Robin Gale-Baker, from Sustainable Macleod, discusses growing cauliflower. She has also written articles for this website about growing broad beans, celeriac, eggplants and capsicums, garlic, kohlrabi, other vegetables, herbs, apricot trees, blueberries, medlar trees, passionfruit, persimmon trees and other fruit trees. Also articles on codling moth, growing techniques, how much sun do veggies need, mulch, shade cloth, the art of watering and the emergency kitchen garden.
Cauliflower is sometimes avoided by gardeners because of poor results but it is actually very easy to grow large, beautiful, compact, snowy headed plants. The cauliflower head is the flower and it consists of unopened curds or florets which should be tight and white. When they are loose and yellow, they are unappealing and this is usually caused by exposure to strong sunlight. To avoid this, tie the inner leaves over the cauliflower head. Some varieties called ‘protecting’ or ‘self blanching’ will naturally do this but other varieties will need your intervention. Don’t worry if the leaf breaks. It will still do its job. This process will also protect the heads from frosts.

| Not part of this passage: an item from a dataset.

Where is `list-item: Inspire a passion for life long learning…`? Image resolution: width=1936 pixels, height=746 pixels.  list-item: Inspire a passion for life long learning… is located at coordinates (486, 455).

There are two main reasons why cauliflowers develop small heads. The first is caused by hot weather – they are, after all, a winter crop requiring cold soil and air. The second is wobbly stems which are, in turn, caused by seedlings not being planted deeply enough in the soil. As the wind blows the stem from side to side, the plant loses traction in the ground and the roots become loose and don’t do their job.
Plant seedlings so that their base leaves are covered in soil. If you find that your stem is too high then dig it out and plant it deeper or, if you only notice this at a later stage, then hill the soil up the stem so that it covers the base leaves. In fact, it would be difficult to plant a cauliflower too deeply! If the top leaves are exposed, it will grow well. The stem will not rot (which seems to be many peoples’ concern). You could also hill the plants in the first place, a practice that was normal for both my grandfathers, and one I am experimenting with this year.
In Autumn, prepare your garden beds by forking over your soil to break up the surface crust, aerate it, and allow moisture to penetrate. It is important that you spend time watering and moistening your soil which is likely to be quite dry after summer. Make sure your site is well drained, however, as cauliflowers do not do well in water logged soil. Remove any stones, sticks and break up clods. Then dig in lots of compost and low nitrogen manure (high nitrogen manure such as chicken or fish leads to leaf development at the expense of cauliflower heads).
The pH should be 6.5 – 7.5. Acidic soil results in deformities such as whiptail and clubroot that cannot be later remedied. If your soil is acidic, it may need lime or dolomite but test first. If you do need to add one of these, your preparation time will be extended as liming needs to happen a month before the addition of manure or it ties up the nutrients in the manure.
For good heads, regular watering is essential throughout, and mulching is important for weed suppression and moisture retention.